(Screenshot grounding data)
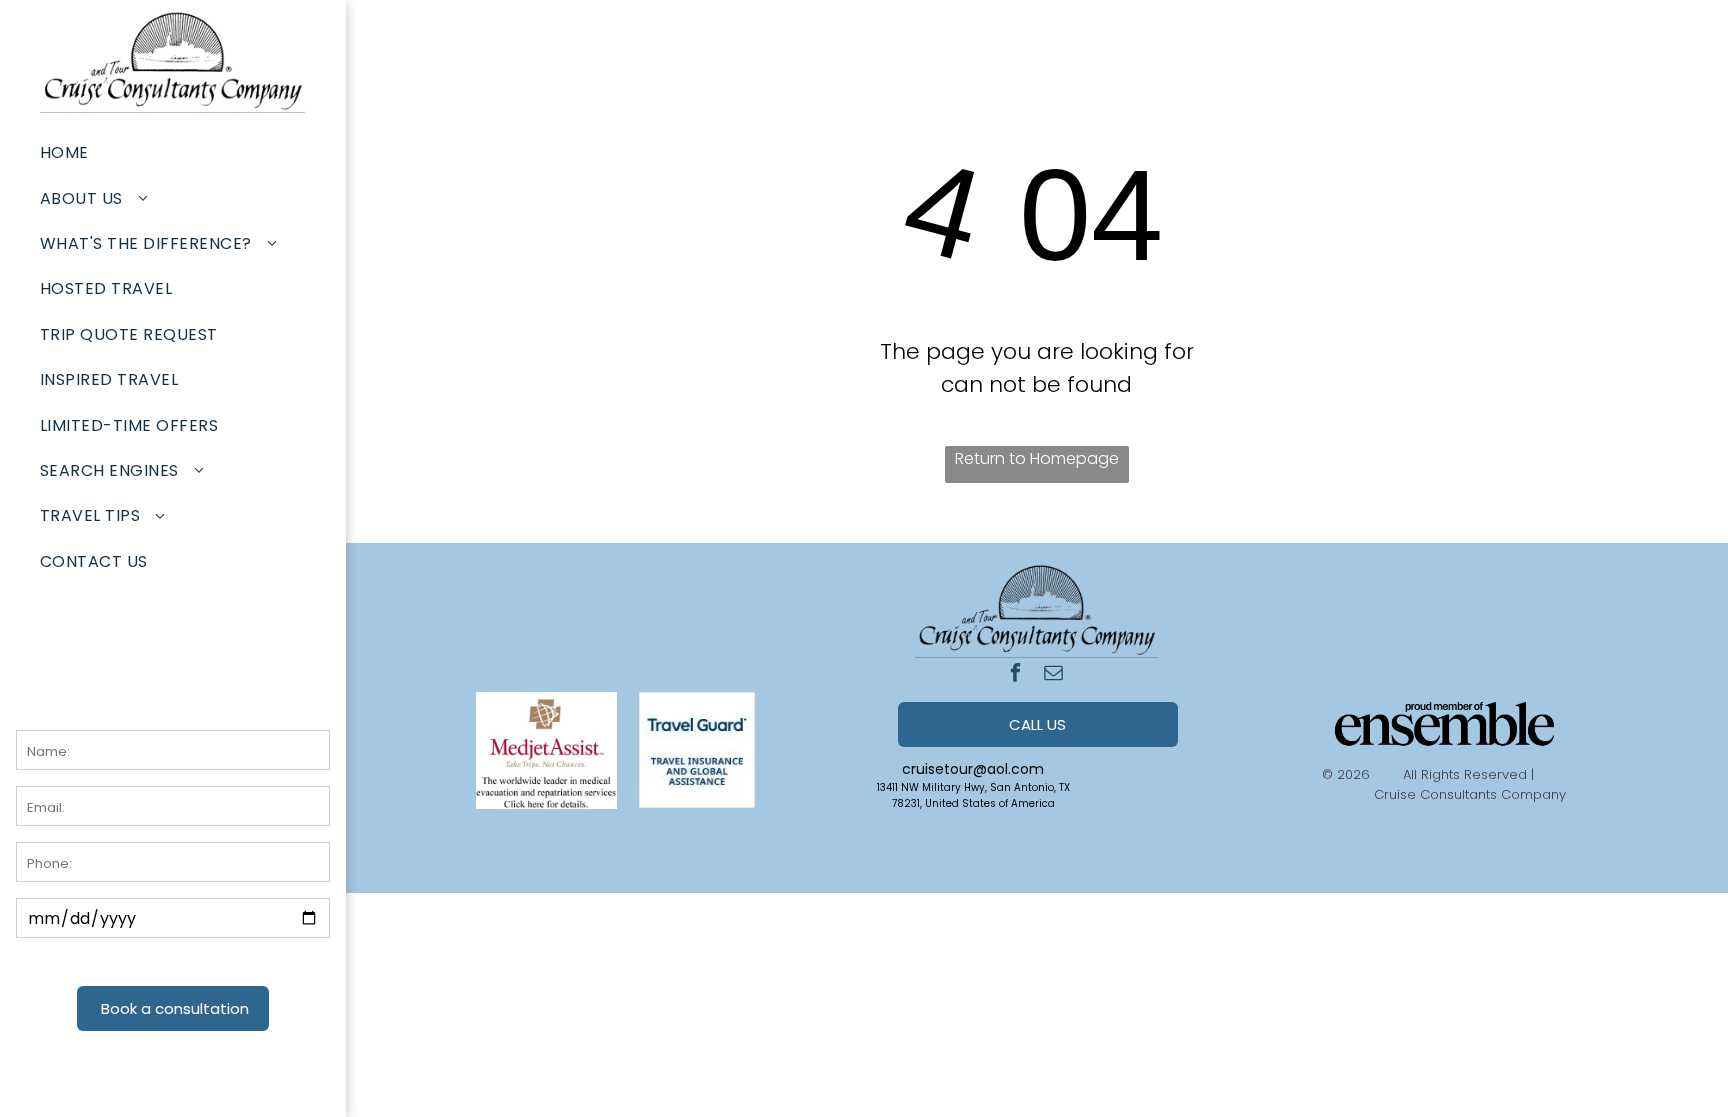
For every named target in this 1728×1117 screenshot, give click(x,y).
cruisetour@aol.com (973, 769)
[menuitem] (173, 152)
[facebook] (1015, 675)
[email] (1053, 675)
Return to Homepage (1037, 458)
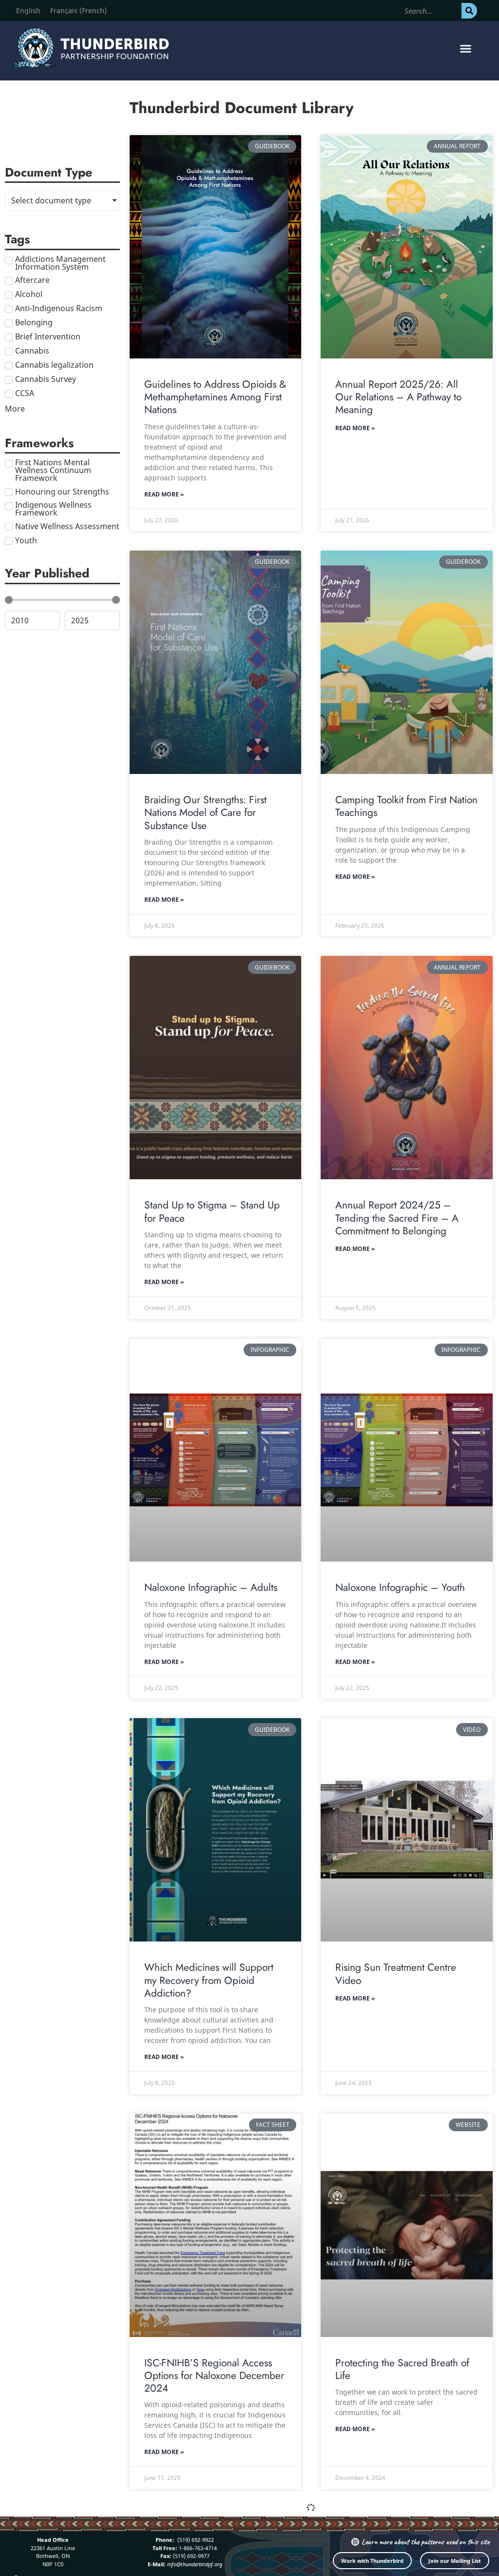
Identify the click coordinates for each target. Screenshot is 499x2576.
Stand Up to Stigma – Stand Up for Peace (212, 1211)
...
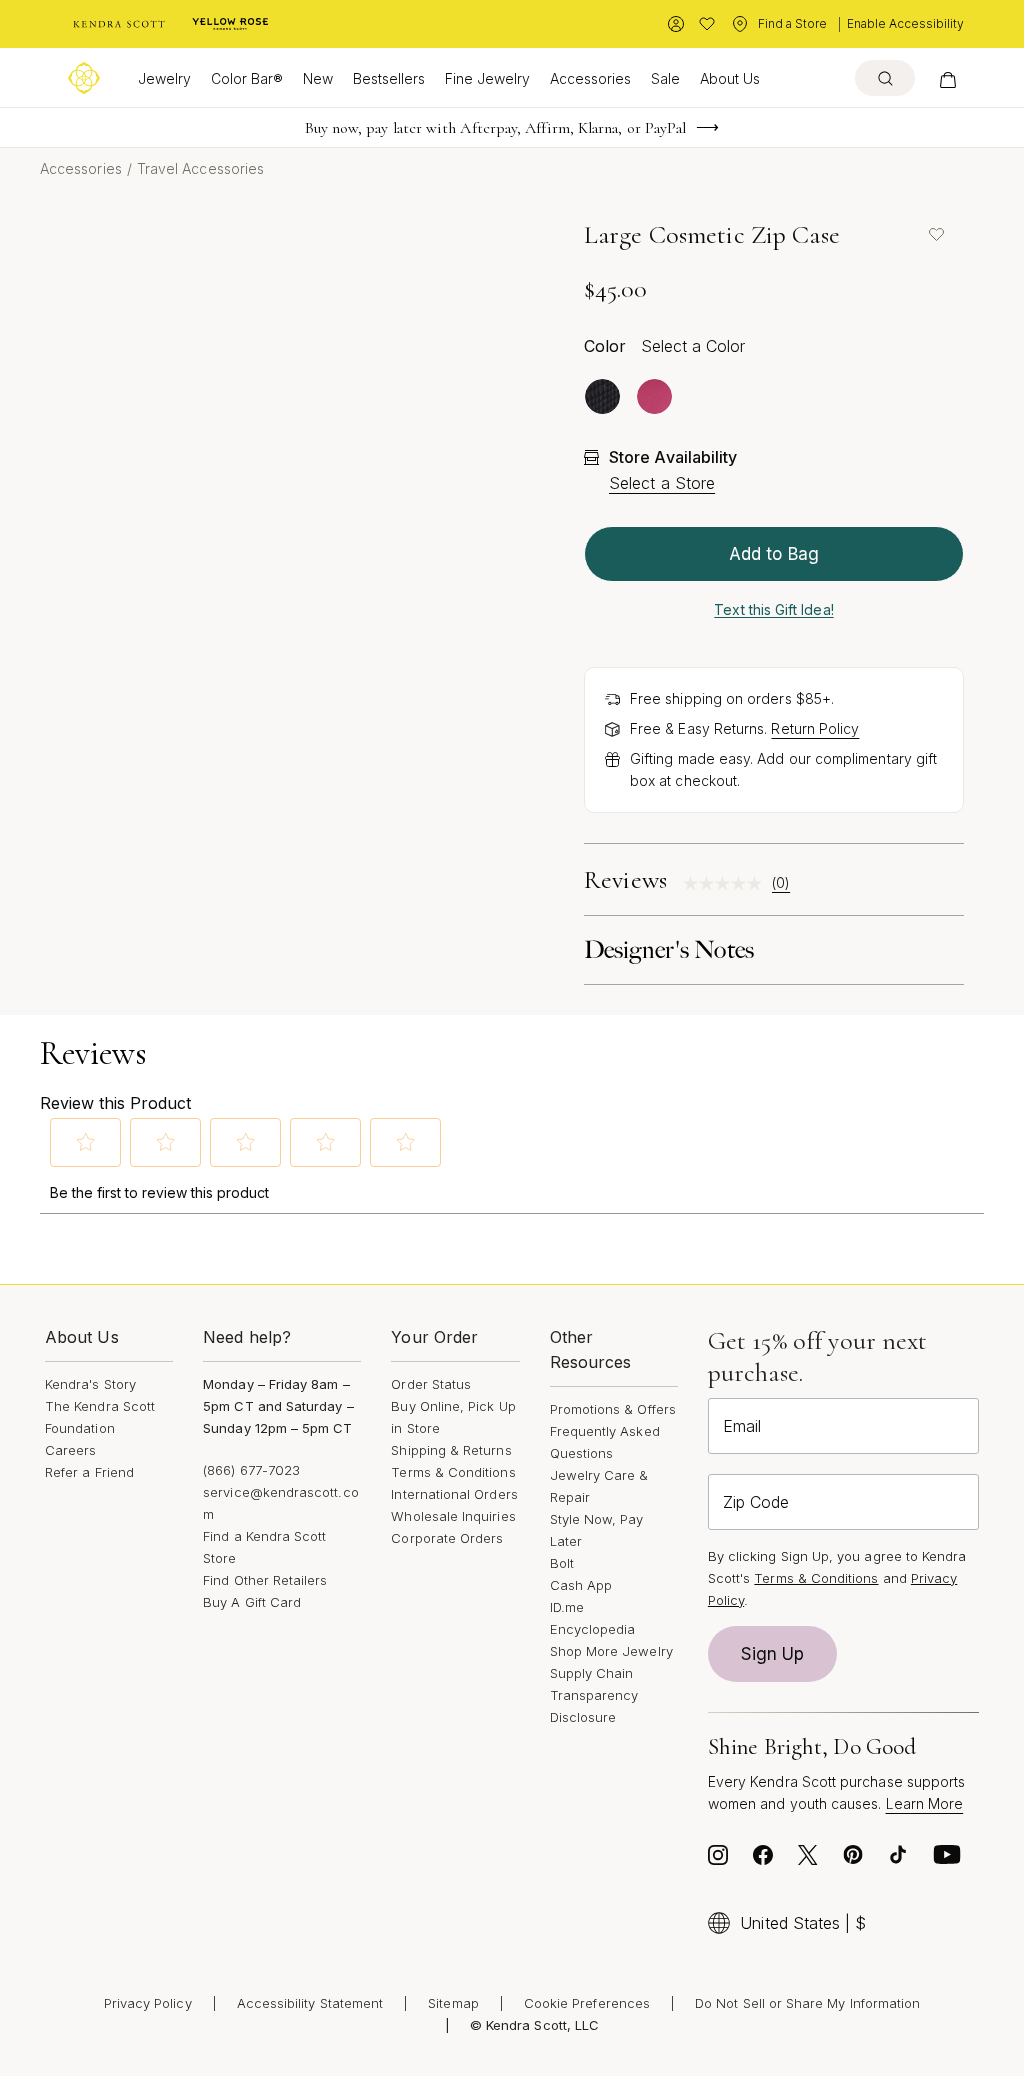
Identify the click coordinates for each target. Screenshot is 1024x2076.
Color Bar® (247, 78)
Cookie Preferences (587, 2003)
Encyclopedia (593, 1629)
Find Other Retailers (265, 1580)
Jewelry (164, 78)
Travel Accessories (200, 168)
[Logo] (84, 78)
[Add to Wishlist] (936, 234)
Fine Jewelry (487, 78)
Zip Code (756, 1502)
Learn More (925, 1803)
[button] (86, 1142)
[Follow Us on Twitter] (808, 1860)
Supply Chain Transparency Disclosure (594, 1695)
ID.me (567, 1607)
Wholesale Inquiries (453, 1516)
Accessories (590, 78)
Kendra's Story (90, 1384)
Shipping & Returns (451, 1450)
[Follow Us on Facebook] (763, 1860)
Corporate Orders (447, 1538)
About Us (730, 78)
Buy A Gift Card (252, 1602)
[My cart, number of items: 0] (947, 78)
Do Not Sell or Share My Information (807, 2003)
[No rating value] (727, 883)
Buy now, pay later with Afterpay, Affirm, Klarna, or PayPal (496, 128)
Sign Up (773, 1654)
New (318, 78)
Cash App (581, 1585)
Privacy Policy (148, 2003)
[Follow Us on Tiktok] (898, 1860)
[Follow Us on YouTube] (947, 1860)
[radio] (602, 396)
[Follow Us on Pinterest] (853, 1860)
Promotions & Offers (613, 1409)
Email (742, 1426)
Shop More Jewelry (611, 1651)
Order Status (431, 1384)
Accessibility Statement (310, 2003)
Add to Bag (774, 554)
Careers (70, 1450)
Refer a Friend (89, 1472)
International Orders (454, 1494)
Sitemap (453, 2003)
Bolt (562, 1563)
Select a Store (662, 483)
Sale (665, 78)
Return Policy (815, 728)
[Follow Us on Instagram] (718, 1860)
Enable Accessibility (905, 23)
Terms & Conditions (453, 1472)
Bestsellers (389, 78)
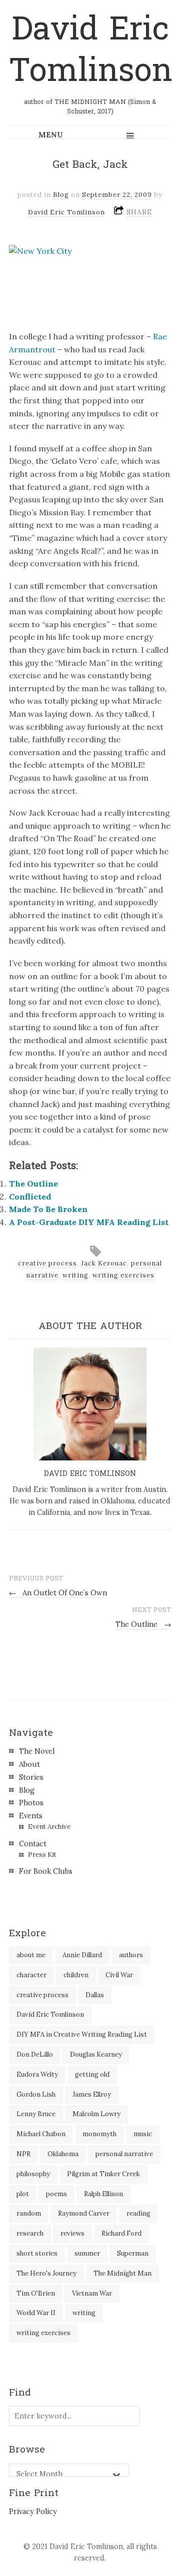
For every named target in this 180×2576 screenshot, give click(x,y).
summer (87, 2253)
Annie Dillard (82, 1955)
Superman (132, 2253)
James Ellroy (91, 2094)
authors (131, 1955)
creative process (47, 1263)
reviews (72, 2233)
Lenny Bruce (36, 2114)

(Your goal)
Where the string "every" occurs in the data, return the whole line.

(Exercise result)
For every named target in this 1728×1117 screenshot, give click(x,y).
For every named target in this 180×2576 screenshot, give click(x,y).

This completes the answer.